Top of EXCERPTED RECORDS

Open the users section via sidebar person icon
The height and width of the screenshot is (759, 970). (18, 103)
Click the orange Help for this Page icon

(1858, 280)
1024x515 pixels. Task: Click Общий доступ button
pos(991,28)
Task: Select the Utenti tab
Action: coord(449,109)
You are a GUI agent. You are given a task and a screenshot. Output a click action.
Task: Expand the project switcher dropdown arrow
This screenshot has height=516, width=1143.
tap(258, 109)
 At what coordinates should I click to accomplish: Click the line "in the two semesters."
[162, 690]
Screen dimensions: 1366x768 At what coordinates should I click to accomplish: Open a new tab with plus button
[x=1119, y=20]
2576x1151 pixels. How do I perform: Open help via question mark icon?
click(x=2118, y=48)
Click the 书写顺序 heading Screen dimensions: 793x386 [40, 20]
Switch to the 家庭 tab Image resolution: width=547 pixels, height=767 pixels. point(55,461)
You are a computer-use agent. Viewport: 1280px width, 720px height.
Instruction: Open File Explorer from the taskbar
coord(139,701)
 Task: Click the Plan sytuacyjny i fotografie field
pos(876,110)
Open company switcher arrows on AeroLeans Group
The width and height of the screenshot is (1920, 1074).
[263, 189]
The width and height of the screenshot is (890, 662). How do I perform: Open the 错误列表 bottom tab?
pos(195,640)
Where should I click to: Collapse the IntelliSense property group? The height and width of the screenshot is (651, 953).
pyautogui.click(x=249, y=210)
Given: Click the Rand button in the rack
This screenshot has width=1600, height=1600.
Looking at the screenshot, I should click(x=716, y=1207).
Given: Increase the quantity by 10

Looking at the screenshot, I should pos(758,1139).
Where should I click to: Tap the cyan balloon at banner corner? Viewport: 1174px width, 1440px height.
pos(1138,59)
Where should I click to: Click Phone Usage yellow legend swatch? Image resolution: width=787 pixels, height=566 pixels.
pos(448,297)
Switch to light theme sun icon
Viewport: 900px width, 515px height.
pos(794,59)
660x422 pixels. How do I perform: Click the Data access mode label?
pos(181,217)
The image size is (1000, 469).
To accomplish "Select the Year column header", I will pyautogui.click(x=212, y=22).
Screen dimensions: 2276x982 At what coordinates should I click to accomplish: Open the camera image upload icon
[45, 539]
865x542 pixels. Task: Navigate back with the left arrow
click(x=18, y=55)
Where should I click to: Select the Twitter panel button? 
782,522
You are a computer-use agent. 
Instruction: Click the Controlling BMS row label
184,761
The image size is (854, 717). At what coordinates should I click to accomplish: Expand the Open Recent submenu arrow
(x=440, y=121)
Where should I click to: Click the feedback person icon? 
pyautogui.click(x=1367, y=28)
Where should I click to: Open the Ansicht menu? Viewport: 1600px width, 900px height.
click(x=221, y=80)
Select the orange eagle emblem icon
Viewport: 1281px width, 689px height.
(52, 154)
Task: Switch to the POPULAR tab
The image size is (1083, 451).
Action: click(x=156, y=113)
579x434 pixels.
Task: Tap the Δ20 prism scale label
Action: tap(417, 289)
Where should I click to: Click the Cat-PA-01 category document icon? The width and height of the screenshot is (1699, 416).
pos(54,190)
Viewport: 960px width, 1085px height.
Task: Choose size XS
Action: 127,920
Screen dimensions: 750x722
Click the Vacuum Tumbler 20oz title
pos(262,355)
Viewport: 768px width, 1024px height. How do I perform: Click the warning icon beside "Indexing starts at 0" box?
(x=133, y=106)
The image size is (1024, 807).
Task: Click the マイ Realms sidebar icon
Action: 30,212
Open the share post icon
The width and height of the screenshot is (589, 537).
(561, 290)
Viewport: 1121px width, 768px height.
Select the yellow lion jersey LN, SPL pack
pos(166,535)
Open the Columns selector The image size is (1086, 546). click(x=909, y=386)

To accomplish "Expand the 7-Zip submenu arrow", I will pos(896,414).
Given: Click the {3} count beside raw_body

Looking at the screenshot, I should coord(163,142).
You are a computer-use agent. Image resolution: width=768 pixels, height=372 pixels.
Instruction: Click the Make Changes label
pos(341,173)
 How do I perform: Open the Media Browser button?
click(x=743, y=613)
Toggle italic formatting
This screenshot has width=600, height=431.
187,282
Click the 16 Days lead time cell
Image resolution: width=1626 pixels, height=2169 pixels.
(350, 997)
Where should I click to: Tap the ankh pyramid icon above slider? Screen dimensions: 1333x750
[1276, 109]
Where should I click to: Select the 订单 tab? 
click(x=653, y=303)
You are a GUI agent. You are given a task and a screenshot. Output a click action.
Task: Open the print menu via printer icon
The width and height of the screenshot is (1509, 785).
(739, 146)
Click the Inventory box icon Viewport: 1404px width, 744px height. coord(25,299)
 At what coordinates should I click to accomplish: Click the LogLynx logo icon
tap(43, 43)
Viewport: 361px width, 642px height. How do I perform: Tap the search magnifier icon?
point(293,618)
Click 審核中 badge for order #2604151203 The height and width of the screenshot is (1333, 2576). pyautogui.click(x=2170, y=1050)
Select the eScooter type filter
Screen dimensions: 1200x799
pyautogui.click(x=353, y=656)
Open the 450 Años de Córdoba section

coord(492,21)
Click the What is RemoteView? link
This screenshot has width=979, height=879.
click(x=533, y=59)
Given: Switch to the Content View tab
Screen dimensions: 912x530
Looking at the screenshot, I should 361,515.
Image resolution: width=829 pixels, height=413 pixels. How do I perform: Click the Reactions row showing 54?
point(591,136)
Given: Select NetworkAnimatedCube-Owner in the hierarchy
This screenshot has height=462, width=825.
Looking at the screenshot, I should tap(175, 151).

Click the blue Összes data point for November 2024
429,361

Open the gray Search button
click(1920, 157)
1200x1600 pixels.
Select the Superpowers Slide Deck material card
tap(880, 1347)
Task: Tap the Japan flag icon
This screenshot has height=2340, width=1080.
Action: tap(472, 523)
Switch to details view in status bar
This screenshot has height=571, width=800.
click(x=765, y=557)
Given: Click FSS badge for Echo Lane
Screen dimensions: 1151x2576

Bottom of EXCERPTED RECORDS

The whole of the data must be given back word for word.

Open the users section via sidebar person icon
The height and width of the screenshot is (759, 970). (18, 103)
Click the orange Help for this Page icon

(1858, 280)
1024x515 pixels. Task: Click Общий доступ button
pos(991,28)
Task: Select the Utenti tab
Action: coord(449,109)
You are a GUI agent. You are given a task and a screenshot. Output a click action.
Task: Expand the project switcher dropdown arrow
This screenshot has height=516, width=1143.
tap(258, 109)
 At what coordinates should I click to accomplish: Click the line "in the two semesters."
[162, 690]
Screen dimensions: 1366x768 At what coordinates should I click to accomplish: Open a new tab with plus button
[x=1119, y=20]
2576x1151 pixels. How do I perform: Open help via question mark icon?
click(x=2118, y=48)
Click the 书写顺序 heading Screen dimensions: 793x386 [40, 20]
Switch to the 家庭 tab Image resolution: width=547 pixels, height=767 pixels. point(55,461)
You are a computer-use agent. Viewport: 1280px width, 720px height.
Instruction: Open File Explorer from the taskbar
coord(139,701)
 Task: Click the Plan sytuacyjny i fotografie field
pos(876,110)
Open company switcher arrows on AeroLeans Group
The width and height of the screenshot is (1920, 1074).
[263, 189]
The width and height of the screenshot is (890, 662). How do I perform: Open the 错误列表 bottom tab?
pos(195,640)
Where should I click to: Collapse the IntelliSense property group? The height and width of the screenshot is (651, 953).
pyautogui.click(x=249, y=210)
Given: Click the Rand button in the rack
This screenshot has width=1600, height=1600.
Looking at the screenshot, I should click(x=716, y=1207).
Given: Increase the quantity by 10

Looking at the screenshot, I should pos(758,1139).
Where should I click to: Tap the cyan balloon at banner corner? Viewport: 1174px width, 1440px height.
pos(1138,59)
Where should I click to: Click Phone Usage yellow legend swatch? Image resolution: width=787 pixels, height=566 pixels.
pos(448,297)
Switch to light theme sun icon
Viewport: 900px width, 515px height.
pos(794,59)
660x422 pixels. How do I perform: Click the Data access mode label?
pos(181,217)
The image size is (1000, 469).
To accomplish "Select the Year column header", I will pyautogui.click(x=212, y=22).
Screen dimensions: 2276x982 At what coordinates should I click to accomplish: Open the camera image upload icon
[45, 539]
865x542 pixels. Task: Navigate back with the left arrow
click(x=18, y=55)
Where should I click to: Select the Twitter panel button? 
782,522
You are a computer-use agent. 
Instruction: Click the Controlling BMS row label
184,761
The image size is (854, 717). At what coordinates should I click to accomplish: Expand the Open Recent submenu arrow
(x=440, y=121)
Where should I click to: Click the feedback person icon? 
pyautogui.click(x=1367, y=28)
Where should I click to: Open the Ansicht menu? Viewport: 1600px width, 900px height.
click(x=221, y=80)
Select the orange eagle emblem icon
Viewport: 1281px width, 689px height.
(52, 154)
Task: Switch to the POPULAR tab
The image size is (1083, 451).
Action: click(x=156, y=113)
579x434 pixels.
Task: Tap the Δ20 prism scale label
Action: tap(417, 289)
Where should I click to: Click the Cat-PA-01 category document icon? The width and height of the screenshot is (1699, 416).
pos(54,190)
Viewport: 960px width, 1085px height.
Task: Choose size XS
Action: 127,920
Screen dimensions: 750x722
Click the Vacuum Tumbler 20oz title
pos(262,355)
Viewport: 768px width, 1024px height. How do I perform: Click the warning icon beside "Indexing starts at 0" box?
(x=133, y=106)
The image size is (1024, 807).
Task: Click the マイ Realms sidebar icon
Action: 30,212
Open the share post icon
The width and height of the screenshot is (589, 537).
(561, 290)
Viewport: 1121px width, 768px height.
Select the yellow lion jersey LN, SPL pack
pos(166,535)
Open the Columns selector The image size is (1086, 546). click(x=909, y=386)

To accomplish "Expand the 7-Zip submenu arrow", I will pos(896,414).
Given: Click the {3} count beside raw_body

Looking at the screenshot, I should coord(163,142).
You are a computer-use agent. Image resolution: width=768 pixels, height=372 pixels.
Instruction: Click the Make Changes label
pos(341,173)
 How do I perform: Open the Media Browser button?
click(x=743, y=613)
Toggle italic formatting
This screenshot has width=600, height=431.
187,282
Click the 16 Days lead time cell
Image resolution: width=1626 pixels, height=2169 pixels.
(350, 997)
Where should I click to: Tap the ankh pyramid icon above slider? Screen dimensions: 1333x750
[1276, 109]
Where should I click to: Select the 订单 tab? 
click(x=653, y=303)
You are a GUI agent. You are given a task and a screenshot. Output a click action.
Task: Open the print menu via printer icon
The width and height of the screenshot is (1509, 785).
(739, 146)
Click the Inventory box icon Viewport: 1404px width, 744px height. coord(25,299)
 At what coordinates should I click to accomplish: Click the LogLynx logo icon
tap(43, 43)
Viewport: 361px width, 642px height. How do I perform: Tap the search magnifier icon?
point(293,618)
Click 審核中 badge for order #2604151203 The height and width of the screenshot is (1333, 2576). pyautogui.click(x=2170, y=1050)
Select the eScooter type filter
Screen dimensions: 1200x799
pyautogui.click(x=353, y=656)
Open the 450 Años de Córdoba section

coord(492,21)
Click the What is RemoteView? link
This screenshot has width=979, height=879.
click(x=533, y=59)
Given: Switch to the Content View tab
Screen dimensions: 912x530
Looking at the screenshot, I should 361,515.
Image resolution: width=829 pixels, height=413 pixels. How do I perform: Click the Reactions row showing 54?
point(591,136)
Given: Select NetworkAnimatedCube-Owner in the hierarchy
This screenshot has height=462, width=825.
Looking at the screenshot, I should tap(175, 151).

Click the blue Összes data point for November 2024
429,361

Open the gray Search button
click(1920, 157)
1200x1600 pixels.
Select the Superpowers Slide Deck material card
tap(880, 1347)
Task: Tap the Japan flag icon
This screenshot has height=2340, width=1080.
Action: tap(472, 523)
Switch to details view in status bar
This screenshot has height=571, width=800.
click(x=765, y=557)
Given: Click FSS badge for Echo Lane
Screen dimensions: 1151x2576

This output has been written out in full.